Subject: Are there any other light meters other than BB's?

Zanzo opened this issue on Dec 10, 2012 · 27 posts


obm890 posted Thu, 13 December 2012 at 3:55 PM

Quote -
Software wise everything is set to default when I work with renders & photoshop. When I watch a movie I have NVIDIA control panel adjust the bright, contrast, gamma (calibration).

Let's say I have nvidia control panel adjust the bright, gamma, contrast.  Now I take one of my renders and try to judge how it looks and make modifications via photoshop. Technically the modifications wouldn't be accurate because I have custom calibration settings right?  I always want to apply postwork and judge render lighting with the defaults of the monitor and default nvidia control panel settings right? Looks like there is windows 7 color calibration but once again, that is software modifying everything to my eyes.

Please give your feedback on this. I'm still new to this genre of work.

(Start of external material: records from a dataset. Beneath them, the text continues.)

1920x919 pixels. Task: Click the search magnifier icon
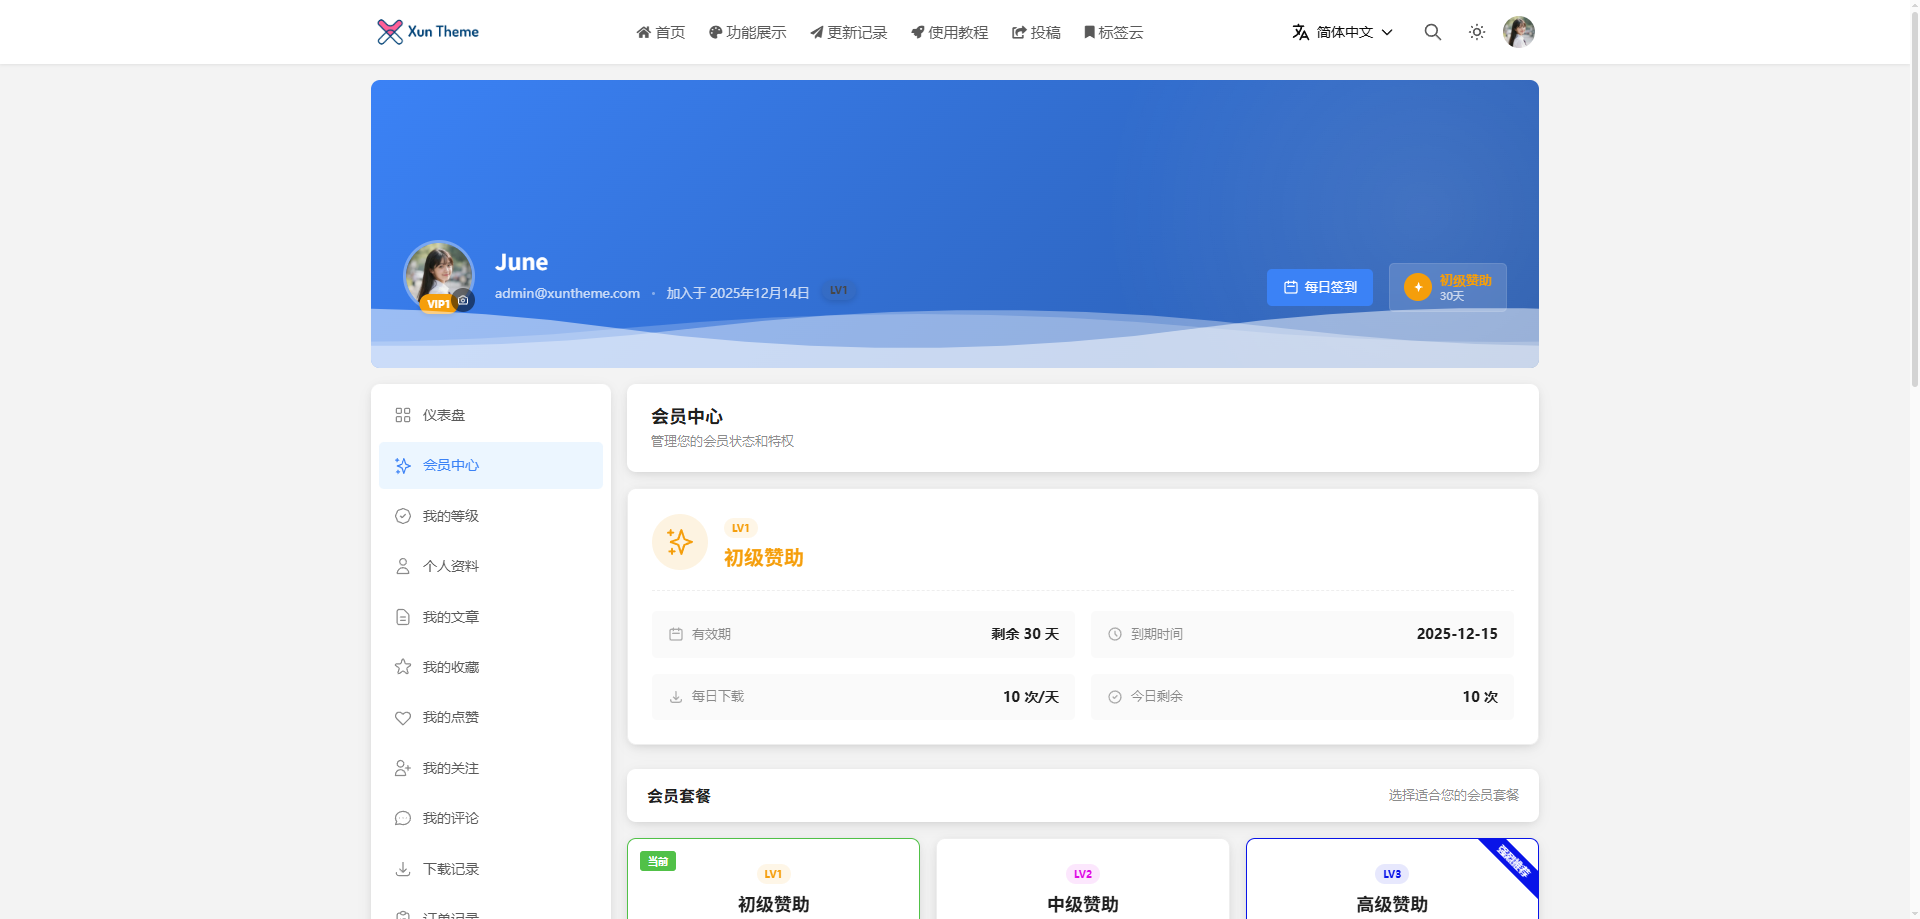[x=1432, y=32]
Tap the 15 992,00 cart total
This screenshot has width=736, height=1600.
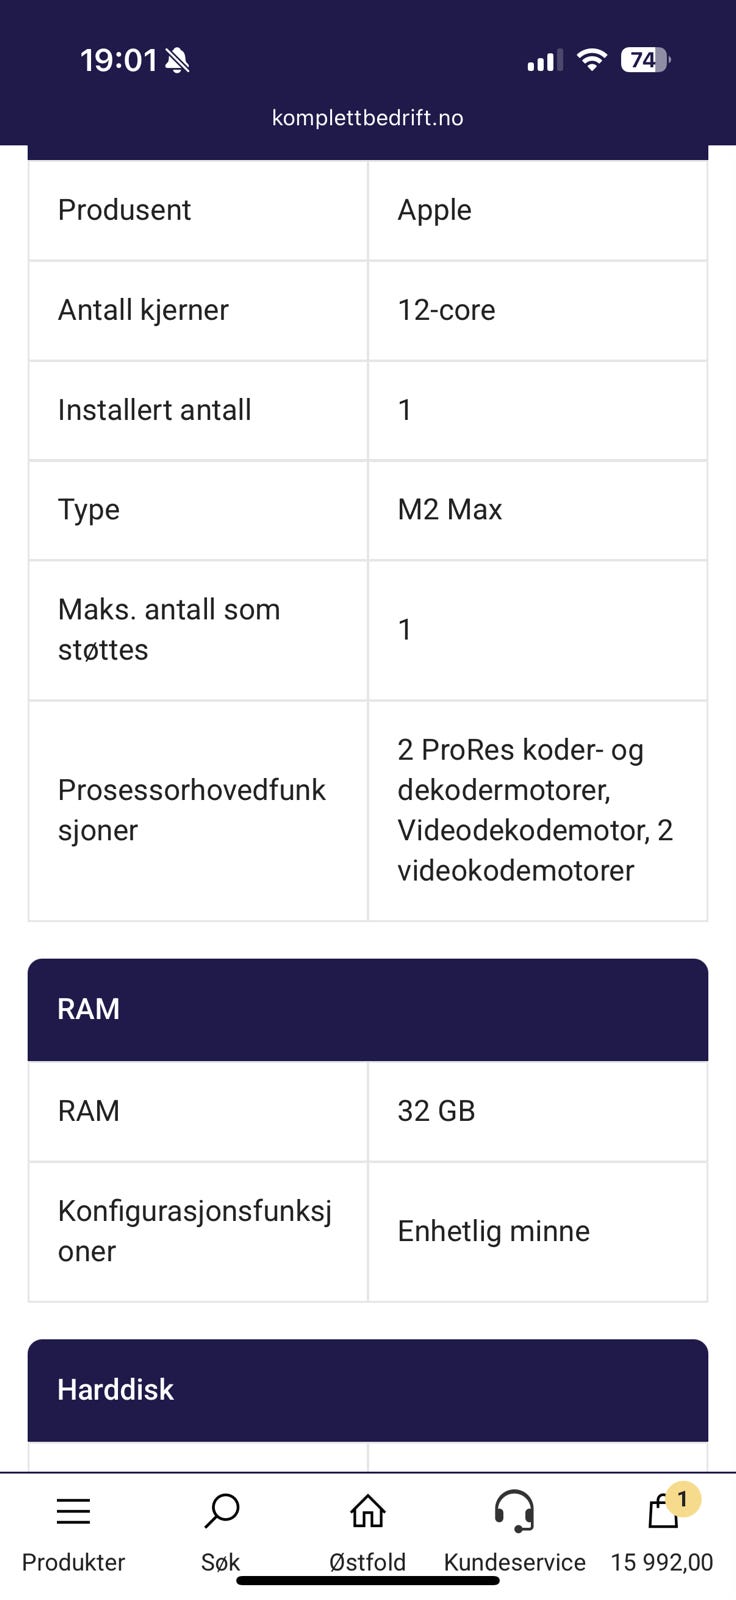pyautogui.click(x=661, y=1562)
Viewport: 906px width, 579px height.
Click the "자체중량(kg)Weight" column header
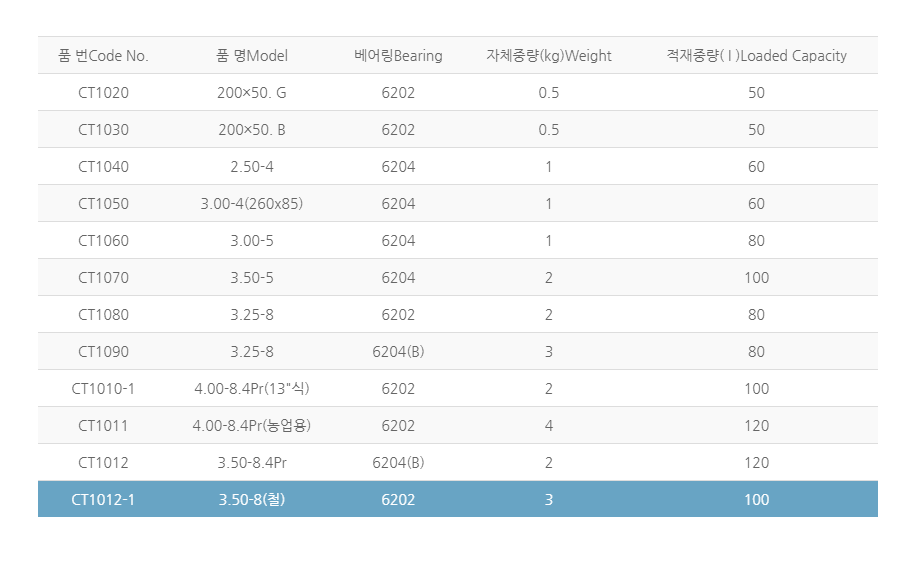coord(548,56)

Default settings aren't necessarily good, and custom settings aren't necessarily bad,  the trouble with any settings (even wrong ones) is that your eye gets used to them, and then anything else (even correct settings) looks wierd. It's like wearing sunglasses - you soon stop noticing the effect they have on light and color because your brain compensates.

I calibrate my monitors about once a month with a Datacolor SpyderPro3. It's a thing that looks like a mouse with light sensors in it, you hang it on the center of your monitor screen. The calibration software generates a whole sequence of different colours at varying brightnesses, and the sensor thing measures each one. Then the software calculates the difference between what should have been displayed and what was actually displayed and it generates a correction profile for that monitor.

I have 2 monitors which look very different at their default settings, but when they are both running their respective correction profiles their output is very, very close. The device also measures ambient light in the room and bases the profile on the level, so in theory you should use different profiles for daytime and nighttime work as the light levels change a lot. In practice I calibrate in daylight because that's when I do my paying work where color/tonal fidelity is an issue, at night I'm usually just messing around.